#AccessDeniedDiaries by Teena

I am legally blind which means I have limited vision. I have been trying to get a job for more than 15 years and I still do not have employment.

I could not find a job despite doing volunteer work for five years, getting a Diploma in Management, and going to university to study Sociology and Social policy.

I have attended many interviews, but when they find out I am visually impaired I am no longer considered for the job. Our world is so competitive that businesses don't want the hassle of dealing with the extra adaptions that may be needed when employing a disabled person

According to disability research, the blind and visually impaired are the least likely of all disabled people to be employed.

I never did get a job and now, because I am over 50, I have given up trying to get one. I am FORCED to receive a benefit, which isn't even enough to live on.

Lack of employment has impacted me severely. My whole life I have tried to get a job so I could have a decent life and feel like part of society, like I am contributing, but instead I am forced to live in poverty with no chance of escaping. Living on a benefit is humiliating and you are treated like you have no value. This has caused me to become depressed and very isolated.

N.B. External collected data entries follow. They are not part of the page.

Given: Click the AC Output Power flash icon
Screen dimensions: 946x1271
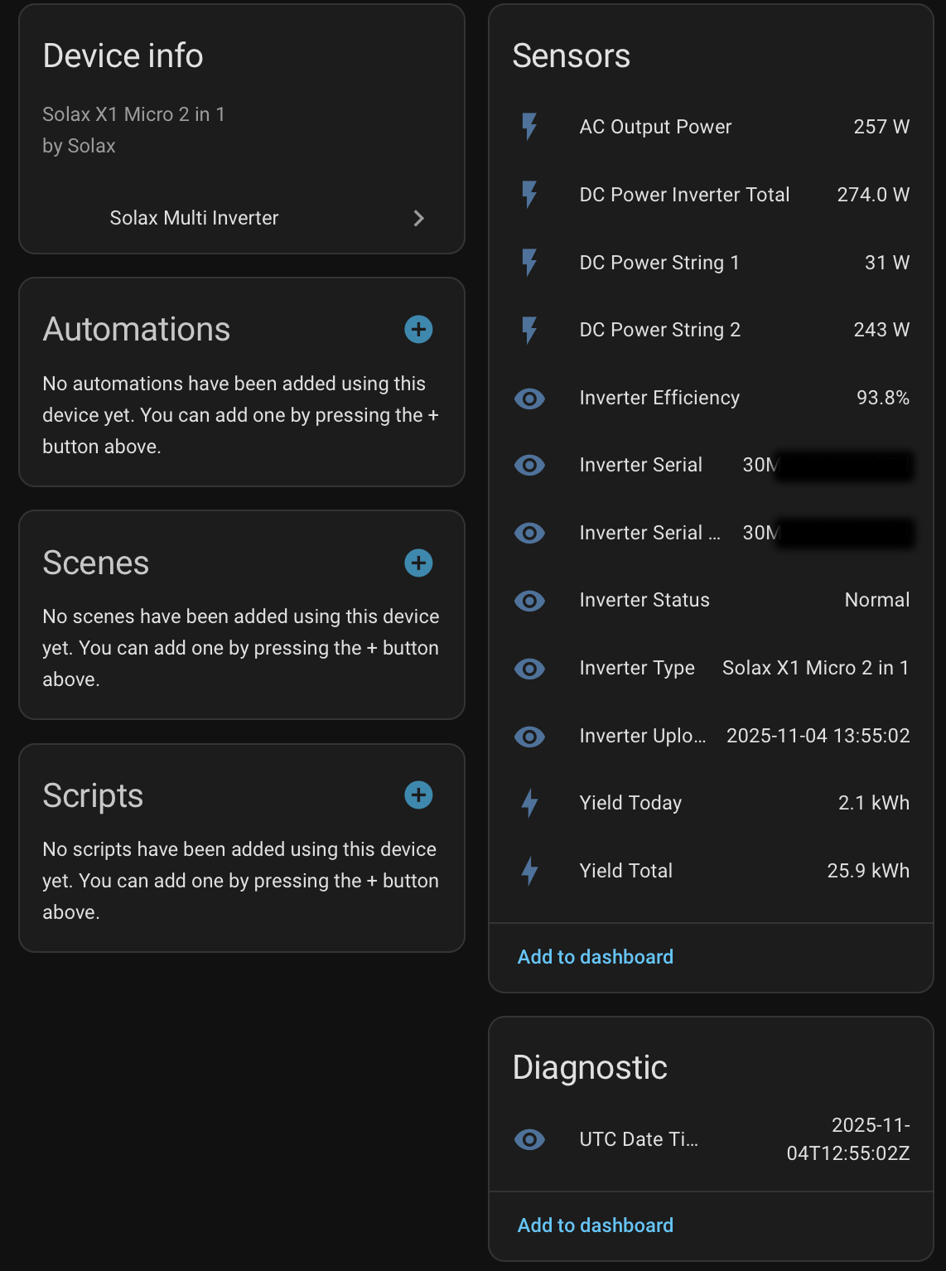Looking at the screenshot, I should [529, 127].
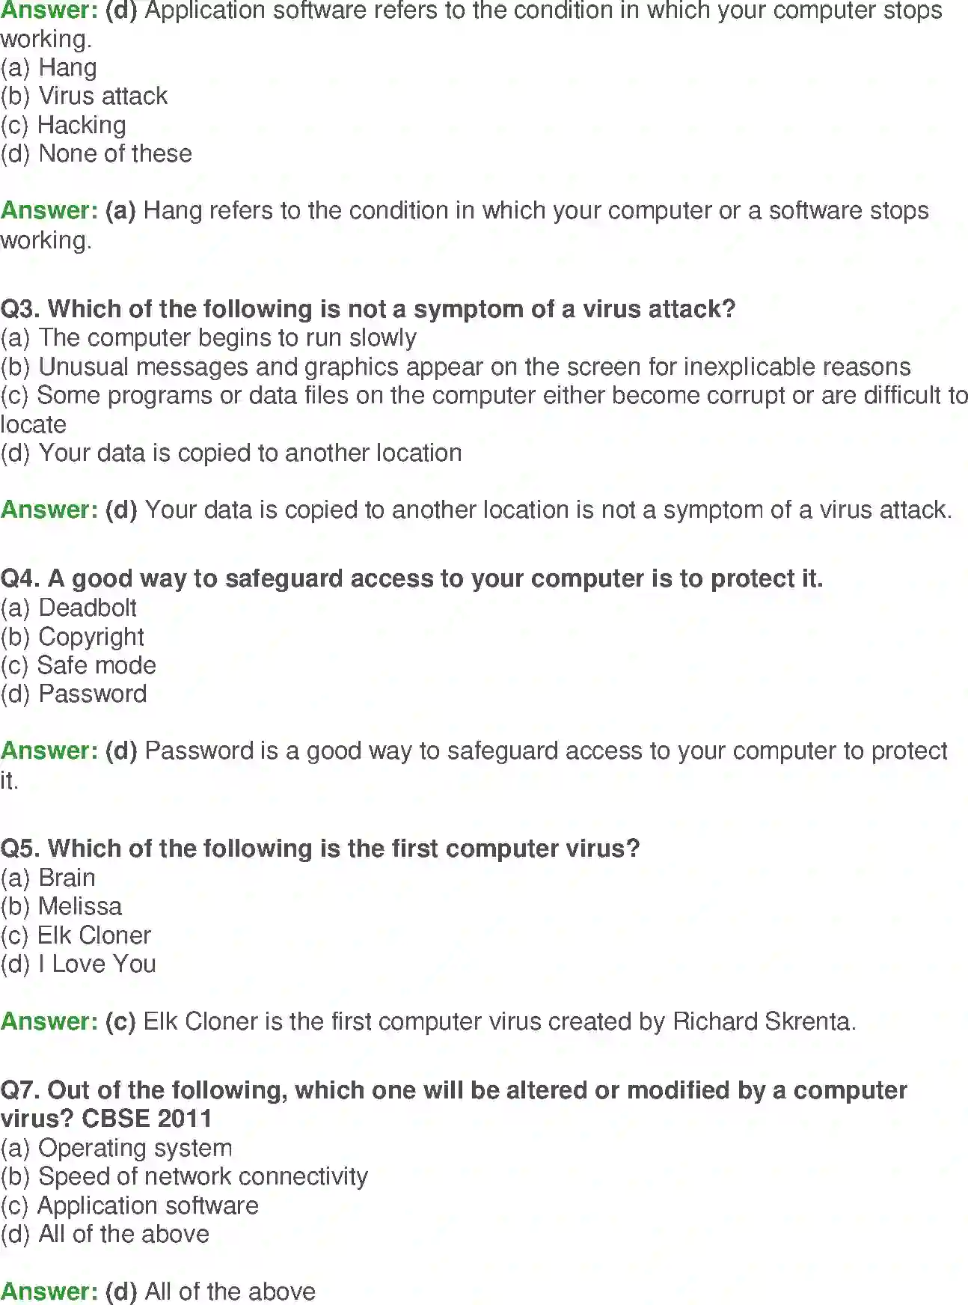
Task: Select 'Your data is copied to another location' option
Action: [231, 453]
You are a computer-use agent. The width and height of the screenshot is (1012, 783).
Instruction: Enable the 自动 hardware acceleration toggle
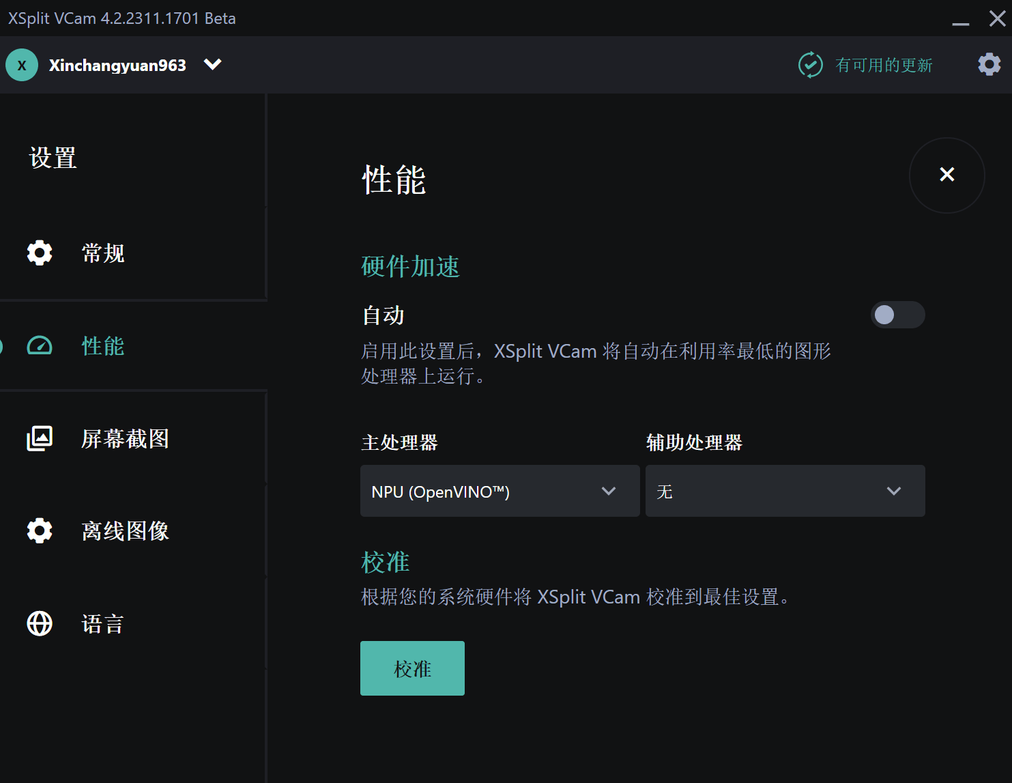point(897,315)
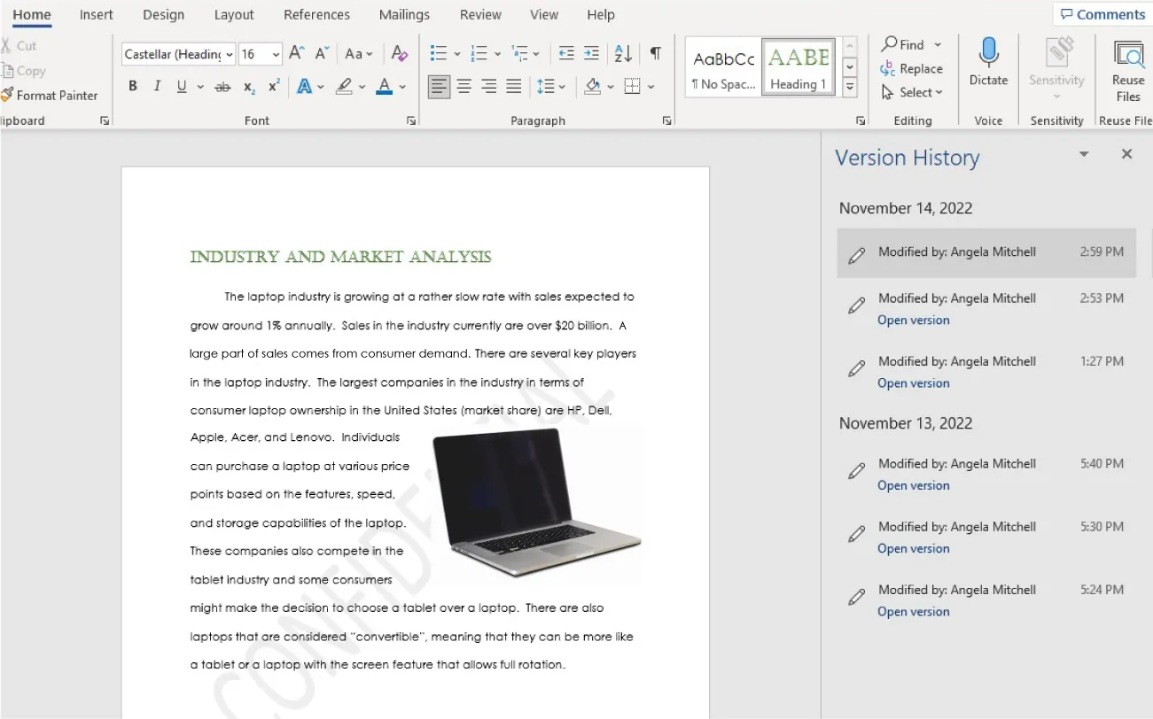Switch to the References ribbon tab
This screenshot has height=719, width=1153.
(x=316, y=14)
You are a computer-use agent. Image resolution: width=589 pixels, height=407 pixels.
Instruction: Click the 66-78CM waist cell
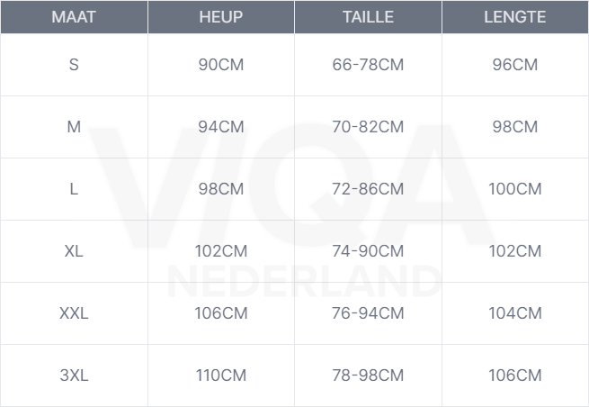pos(368,65)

I have no idea how to encourage businesses to employ people with disabilities. We have skills that other people don't have, and these skills need to be acknowledged. Accessibility legislation should ensure employers provide reasonable accommodations for people with access needs, so that everyone has a fair go at getting and keeping a job.



This is a story about the barriers many face. We're sharing it because we want a law that puts accessibility at the heart of an inclusive Aotearoa New Zealand.